Wegen zu unsicherer Berufsperspektiven untersagte ihm sein Vater ein Studium der Naturwissenschaften und zwang ihn stattdessen zu einem Medizinstudium, das Löns schließlich abbrach, sich mit seinem Vater entzweite und Journalist wurde.

Als Fritz von der Leine, sein Pseudonym, veröffentlichte er zahlreiche zeitkritische Berichte.

Während seiner Tätigkeit als Redakteur für den „Hannoverschen Anzeiger“ entdeckte Löns, inzwischen knapp dreißig Jahre alt, seine Jagdpassion.

Sieht man mal von seinem mitunter ausschweifenden Lebenswandel ab – er liebte „Wein, Weib und Gesang“ über alles – so war er auf der Jagd stets bescheiden.
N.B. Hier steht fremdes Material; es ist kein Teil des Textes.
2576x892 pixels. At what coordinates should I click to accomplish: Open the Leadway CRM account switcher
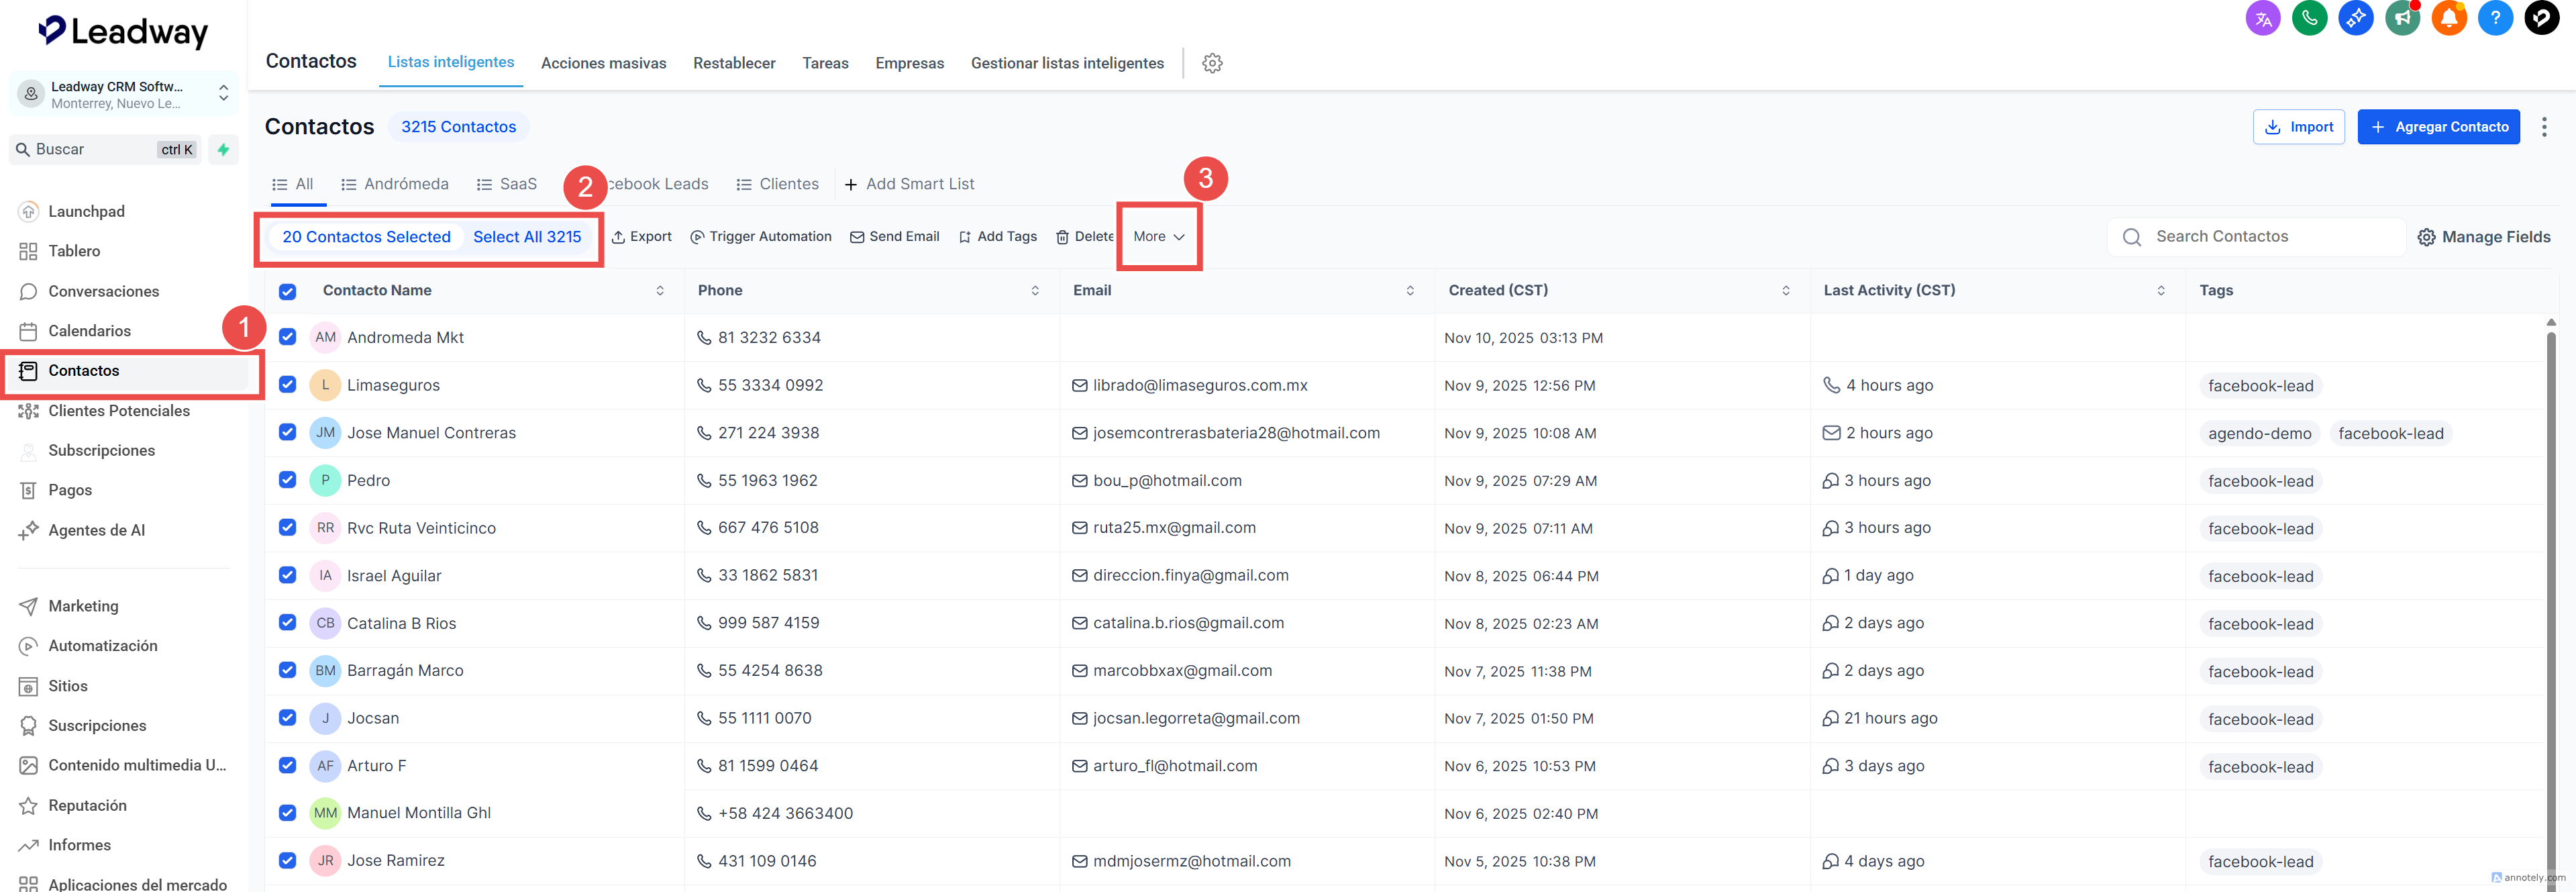(x=124, y=94)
Gier nach starken Trophäen und Massenstrecken galten ihm nichts, dem alten, zurückgesetzten heimlichen Bock nachzustellen, geduldig am Wechsel auszuharren und ihn schließlich zu erlegen, das war sein ganzes Bestreben. Gesellschaftsjagden

schätzte er nicht so sehr. Jagd war für ihn, wenn er allein durch die Heide, das einsame Moor oder die Kiefernwälder streifen konnte und der Natur nahe sein konnte. Und so schreibt er in einer Selbstbiografie: „Suche und Treibjagd langweilen mich; die heimliche Pirsch in Heide , Moor und Wald brachte mich wenigstens einige Stunden zum Nachdenken.“

Bei seinen zahlreichen Streifzügen durch die Natur machte er sich stets Gedanken über die Umwelt und seine Mitmenschen. Schließlich war Hermann Löns ein Visionär. Um den Verfall der Jagd machte er sich ebenso Gedanken, wie über die Kommerzialisierung des Weidwerkes. „Da drängen naturunkundige Sonntagsjäger aus der Großstadt in die Heide…..“ schreibt er, und dass er sich schon, lange bevor 1954 das unselige erste Gesetz zur Flurbereinigung in Deutschland erlassen wurde, auch über diese Problematik bereits fast 100 Jahre vorher Gedanken gemacht hat, kann man in seiner Ballade „Verkoppelung“ in „Mein Blaues Buch“ nachlesen:

 

Es geht ein Mann durch das bunte Land,
die Messkette hält er in der Hand.
Sieht vor sich hin und sieht sich um;
„Hier ist ja alles schief und krumm!“
Er misst wohl hin, er misst wohl her,
„Hier geht ja alles kreuz und quer!“
Er blickt zum Bach im Tale hin;
„Das Buschwerk hat doch keinen Sinn!“
Zum Teiche zeigt er mit der Hand;
„Das gibt ein Stück Kartoffelland!“
Der Weg macht seinen Augen Pein;
Der muss fortan schnurgerade sein!
Die Hecke dünket ihm ein Graus;
„Die roden wir natürlich aus!“
Der Wildbirnbaum ist ihm zu krumm;
„Den hauen wir als erstes um!“
Die Pappel scheint ihm ohne Zweck;
„Die muss da selbstverständlich weg!“
Und also wird mit vieler Kunst
die Feldmark regelrecht verhunzt.

 

Das Gedankengut des großen Heidedichters und vor allem leidenschaftlichen Jägers steht dem eines ernsthaften Natur- oder Umweltschützers aus dem Jahre 2004 erstaunlich nahe.

Sein Ausspruch „Die Naturverhunzung jagt mit 80 Stundenkilometer durch das Land, der Naturschutz kreucht knickbeinig hinterher“  hat nach wie vor Gültigkeit. Vielen Jägern gilt er noch heute – oder gerade heute? – als Ideal.